PROVIDED ENTRIES:
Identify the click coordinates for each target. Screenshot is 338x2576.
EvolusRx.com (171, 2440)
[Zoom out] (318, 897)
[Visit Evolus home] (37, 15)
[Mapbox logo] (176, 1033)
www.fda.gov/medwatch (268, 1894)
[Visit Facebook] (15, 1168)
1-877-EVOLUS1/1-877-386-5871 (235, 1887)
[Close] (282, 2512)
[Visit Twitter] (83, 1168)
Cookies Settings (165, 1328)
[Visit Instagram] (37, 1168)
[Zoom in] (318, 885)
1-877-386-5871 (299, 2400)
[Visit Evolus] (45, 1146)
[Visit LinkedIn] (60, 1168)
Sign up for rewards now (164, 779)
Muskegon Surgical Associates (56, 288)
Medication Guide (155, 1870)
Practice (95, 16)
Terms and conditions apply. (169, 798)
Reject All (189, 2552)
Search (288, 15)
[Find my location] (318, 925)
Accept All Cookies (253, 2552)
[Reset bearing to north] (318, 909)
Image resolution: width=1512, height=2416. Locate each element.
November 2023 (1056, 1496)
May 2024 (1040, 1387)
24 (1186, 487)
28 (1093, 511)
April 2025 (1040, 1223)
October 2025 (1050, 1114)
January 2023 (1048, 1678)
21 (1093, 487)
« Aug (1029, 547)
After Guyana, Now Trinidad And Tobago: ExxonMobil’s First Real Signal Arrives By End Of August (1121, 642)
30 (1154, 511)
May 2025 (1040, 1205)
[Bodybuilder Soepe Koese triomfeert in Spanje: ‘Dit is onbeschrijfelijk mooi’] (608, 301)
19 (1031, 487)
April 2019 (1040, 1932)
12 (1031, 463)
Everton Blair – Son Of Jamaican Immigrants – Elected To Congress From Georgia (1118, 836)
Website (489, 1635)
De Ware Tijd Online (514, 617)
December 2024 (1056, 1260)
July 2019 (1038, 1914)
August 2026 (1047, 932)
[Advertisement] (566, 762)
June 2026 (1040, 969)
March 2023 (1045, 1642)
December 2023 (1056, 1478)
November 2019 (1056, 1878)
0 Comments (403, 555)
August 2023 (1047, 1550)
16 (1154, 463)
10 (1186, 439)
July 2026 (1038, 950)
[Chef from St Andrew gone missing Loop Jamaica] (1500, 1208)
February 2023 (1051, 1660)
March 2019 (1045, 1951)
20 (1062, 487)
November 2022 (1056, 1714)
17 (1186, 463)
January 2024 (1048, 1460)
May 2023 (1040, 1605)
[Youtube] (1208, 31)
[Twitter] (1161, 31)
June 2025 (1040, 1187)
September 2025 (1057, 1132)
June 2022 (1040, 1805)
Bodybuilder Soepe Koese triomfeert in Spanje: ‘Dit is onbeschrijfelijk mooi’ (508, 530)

WORK REQUIRED: The answer must be every entry, reproduced exactly.

ANSWER SECTION:
Identify the click coordinates for each target. Screenshot is 338x2576.
EvolusRx.com (171, 2440)
[Zoom out] (318, 897)
[Visit Evolus home] (37, 15)
[Mapbox logo] (176, 1033)
www.fda.gov/medwatch (268, 1894)
[Visit Facebook] (15, 1168)
1-877-EVOLUS1/1-877-386-5871 (235, 1887)
[Close] (282, 2512)
[Visit Twitter] (83, 1168)
Cookies Settings (165, 1328)
[Visit Instagram] (37, 1168)
[Zoom in] (318, 885)
1-877-386-5871 (299, 2400)
[Visit Evolus] (45, 1146)
[Visit LinkedIn] (60, 1168)
Sign up for rewards now (164, 779)
Muskegon Surgical Associates (56, 288)
Medication Guide (155, 1870)
Practice (95, 16)
Terms and conditions apply. (169, 798)
Reject All (189, 2552)
Search (288, 15)
[Find my location] (318, 925)
Accept All Cookies (253, 2552)
[Reset bearing to north] (318, 909)
Image resolution: width=1512, height=2416. Locate each element.
November 2023 (1056, 1496)
May 2024 (1040, 1387)
24 (1186, 487)
28 (1093, 511)
April 2025 (1040, 1223)
October 2025 (1050, 1114)
January 2023 (1048, 1678)
21 (1093, 487)
« Aug (1029, 547)
After Guyana, Now Trinidad And Tobago: ExxonMobil’s First Real Signal Arrives By End Of August (1121, 642)
30 (1154, 511)
May 2025 (1040, 1205)
[Bodybuilder Soepe Koese triomfeert in Spanje: ‘Dit is onbeschrijfelijk mooi’] (608, 301)
19 (1031, 487)
April 2019 (1040, 1932)
12 (1031, 463)
Everton Blair – Son Of Jamaican Immigrants – Elected To Congress From Georgia (1118, 836)
Website (489, 1635)
De Ware Tijd Online (514, 617)
December 2024 (1056, 1260)
July 2019 (1038, 1914)
August 2026 (1047, 932)
[Advertisement] (566, 762)
June 2026 (1040, 969)
March 2023 (1045, 1642)
December 2023 (1056, 1478)
November 2019 (1056, 1878)
0 Comments (403, 555)
August 2023 (1047, 1550)
16 (1154, 463)
10 (1186, 439)
July 2026 (1038, 950)
[Chef from St Andrew gone missing Loop Jamaica] (1500, 1208)
February 2023 (1051, 1660)
March 2019 (1045, 1951)
20 (1062, 487)
November 2022 (1056, 1714)
17 (1186, 463)
January 2024 (1048, 1460)
May 2023 (1040, 1605)
[Youtube] (1208, 31)
[Twitter] (1161, 31)
June 2025 (1040, 1187)
September 2025 (1057, 1132)
June 2022 (1040, 1805)
Bodybuilder Soepe Koese triomfeert in Spanje: ‘Dit is onbeschrijfelijk mooi’ (508, 530)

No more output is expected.